◆ **Selected extract**:
★ ★ ★ ★

Ecology concept: sustainable world

AFI launches inclusive green finance resource database

Inclusive green finance (IGF) policies from 25 countries across the AFI network are now available through AFI’s latest resource database.

Designed to facilitate peer learning through knowledge sharing of existing policies and regulation, with an easy search and navigation, the accessible and convenient database was launched on 20 July at IGF virtual member training.

“IGF policies are already in place by many AFI member institutions and their countries and can serve as case studies for policy development,” AFI Head of IGF Johanna Nyman explained.

The database is structured in two distinct sections: national level financial sector strategies, including national financial inclusion strategies (NFIS) with explicit green elements, and other related financial sector strategies are part of the first section of the database.

Strategies, policies and regulations by AFI member countries catalogued by the 4Ps of inclusive green finance: promotion, provision, protection and prevention, are included in the second section. 

“I am happy to see that the 4P's of IGFWG has become the base of our knowledge and a pillar in our daily work while we establish or implement IGF policies,” said Walid Ali, co-chair of IGF Working Group (IGFWG) from the Central Bank of Egypt as he welcomed AFI members to the technical training where the data base was presented.

Latu Sera Kaukilakeba, an analyst from the Reserve Bank of Fiji’s (RBF) Financial Systems Development Unit, shared green finance and climate change elements in Fiji’s current NFIS (2016-2020), featured in the database.

The database also showcases how Fiji established a Natural Disaster Rehabilitation Facility, a climate resilience and adaptation program that replaces damaged inventory, covers loss of sales, repairs damaged plants, and restores damaged buildings for businesses and homes affected by natural disasters.

“In response to the COVID-19 outbreak, the disaster facility has been expanded to support businesses in the aftermath of natural disasters and health epidemics or pandemics,” said RBF’s Domestic Markets Manager, Apenisa Tucakau.

AFI member institution can also refer to the database to learn how Fiji had issued the Agriculture and Renewable Energy Loans Ratio (RELR). According to Tuicakau, through the RELR, commercial banks are required to hold two percent of deposits and similar liabilitis for renewable energy loans.

Considered as part of sustainability, financial inclusion is one of the pillars of Sri Lanka’s Roadmap for Sustainable Finance (2019) featured in the database. The roadmap proposes the development of accessible and effective products  tailored specifically to low income households and micro-, small- and medium- enterprises (MSMEs) that offer protection against climate change and natural disasters, explained Dr. Anil Perera, Additional Director of the Domestic Operations Department from the Central Bank of Sri Lanka during the training.

“The roadmap assigns responsibilities mainly to regulators, banks, and finance and insurance companies in areas such as disaster insurance,” said Dr. Perera.

The Promotion component of the 4Ps, includes policies and initiatives from Bhutan, Cambodia, Morocco, Philippines and Thailand, as well as a link to Bangladesh Bank’s Quarterly Report on Green Banking Activities of Banks and Financial Institutions and Green Refinance Activities. Bangladesh Bank has been collecting and sharing data on green finance through this report since 2013.

As part of the Provision section of the database are the Central Bank of Egypt’s policies that require banks to allocate 20 percent of their total credit portfolio to MSMEs, which listed include renewable energy and climate-resilient irrigation sectors. Initiatives from Argentina, Armenia, Eswatini, Jordan, Seychelles and Vanuatu are among other countries featured in the Provision segment.

★ ★ ★ ★

◆ **Extracted information**:
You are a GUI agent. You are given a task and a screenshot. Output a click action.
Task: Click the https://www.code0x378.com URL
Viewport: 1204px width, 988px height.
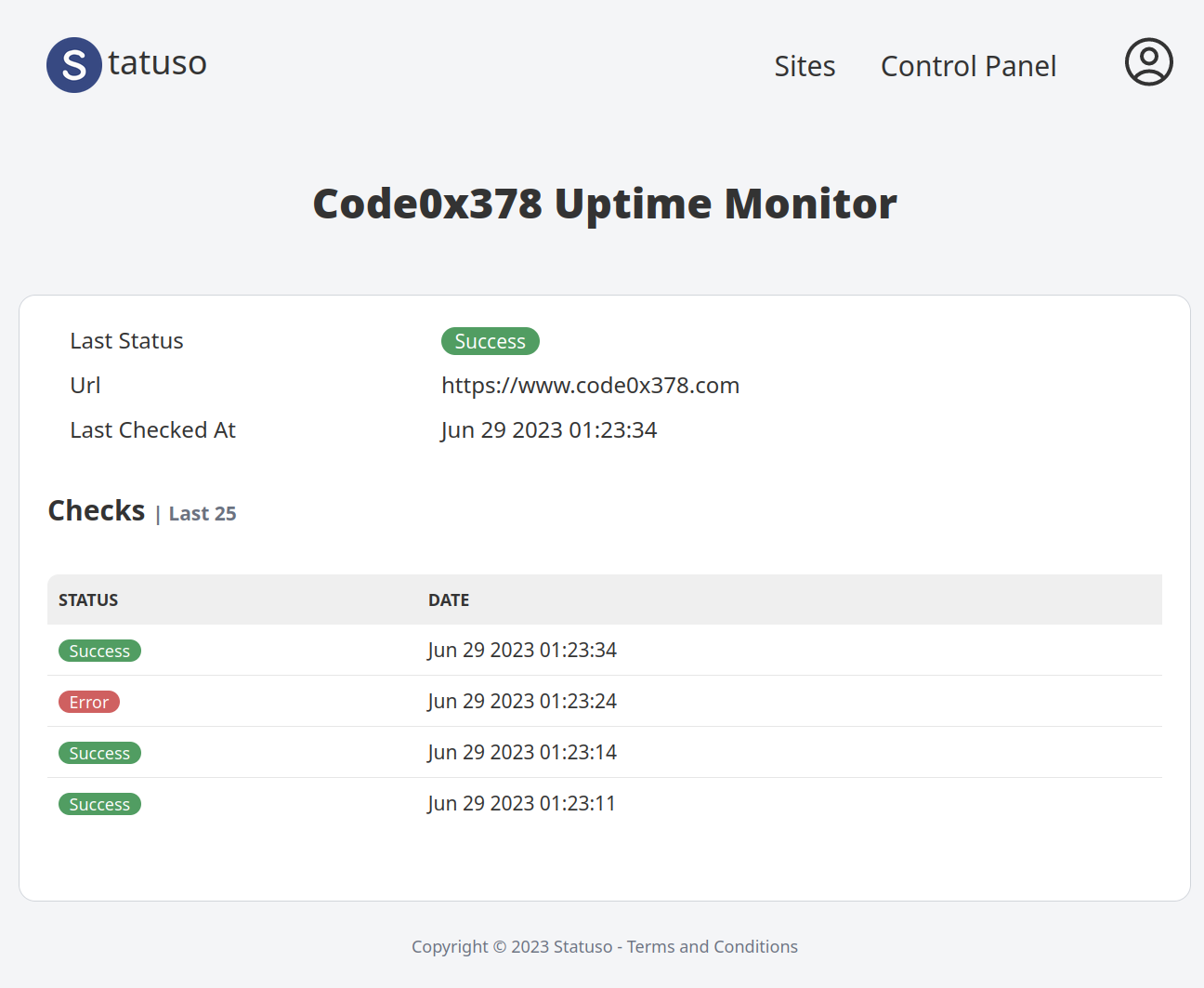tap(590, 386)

★ ★ ★ ★

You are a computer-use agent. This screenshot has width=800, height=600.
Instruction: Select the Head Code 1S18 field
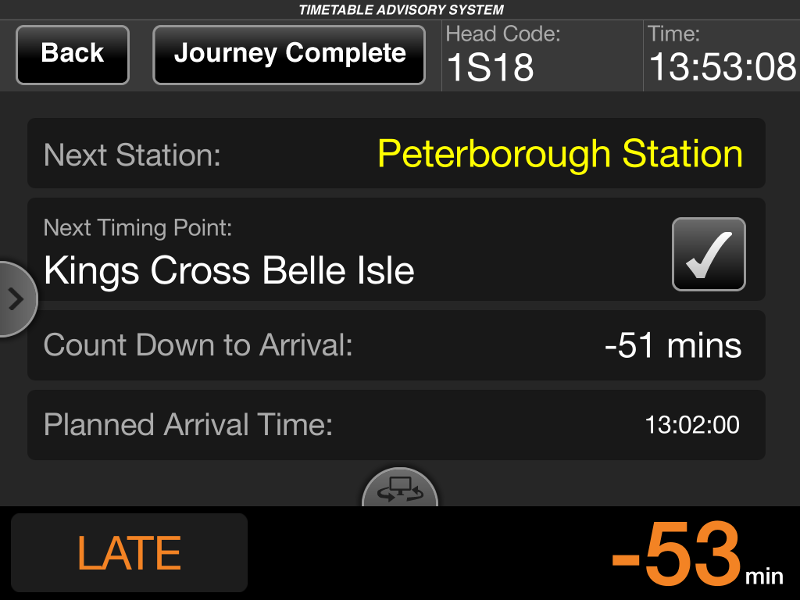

★ ★ ★ ★

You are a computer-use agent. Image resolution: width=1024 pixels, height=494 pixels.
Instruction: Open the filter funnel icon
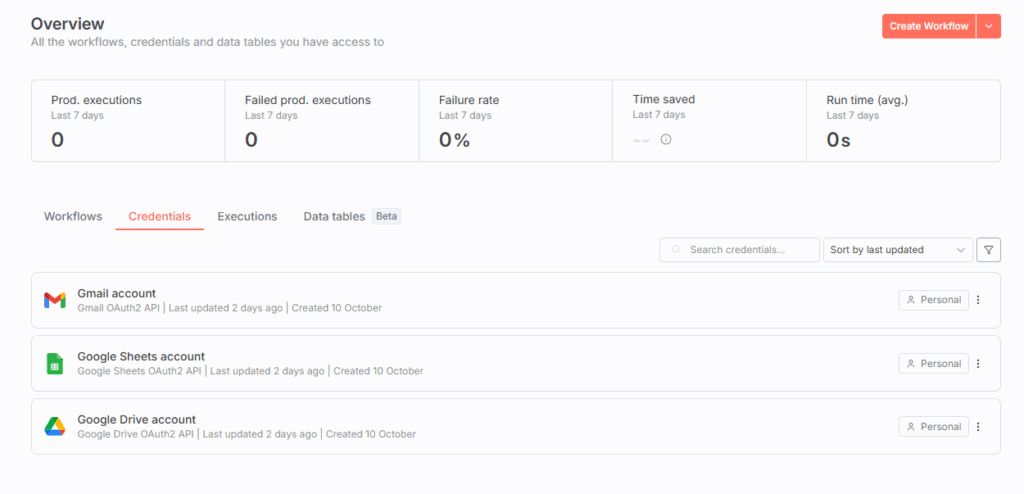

★ ★ ★ ★

Could you edit the AFI database announcement between "Designed to facilitate" and "the second section.", inclusive, and give that part again with "peer learning" changed to "mutual learning"? The lines that come after the AFI database announcement are separate material.

Designed to facilitate mutual learning through knowledge sharing of existing policies and regulation, with an easy search and navigation, the accessible and convenient database was launched on 20 July at IGF virtual member training.

“IGF policies are already in place by many AFI member institutions and their countries and can serve as case studies for policy development,” AFI Head of IGF Johanna Nyman explained.

The database is structured in two distinct sections: national level financial sector strategies, including national financial inclusion strategies (NFIS) with explicit green elements, and other related financial sector strategies are part of the first section of the database.

Strategies, policies and regulations by AFI member countries catalogued by the 4Ps of inclusive green finance: promotion, provision, protection and prevention, are included in the second section.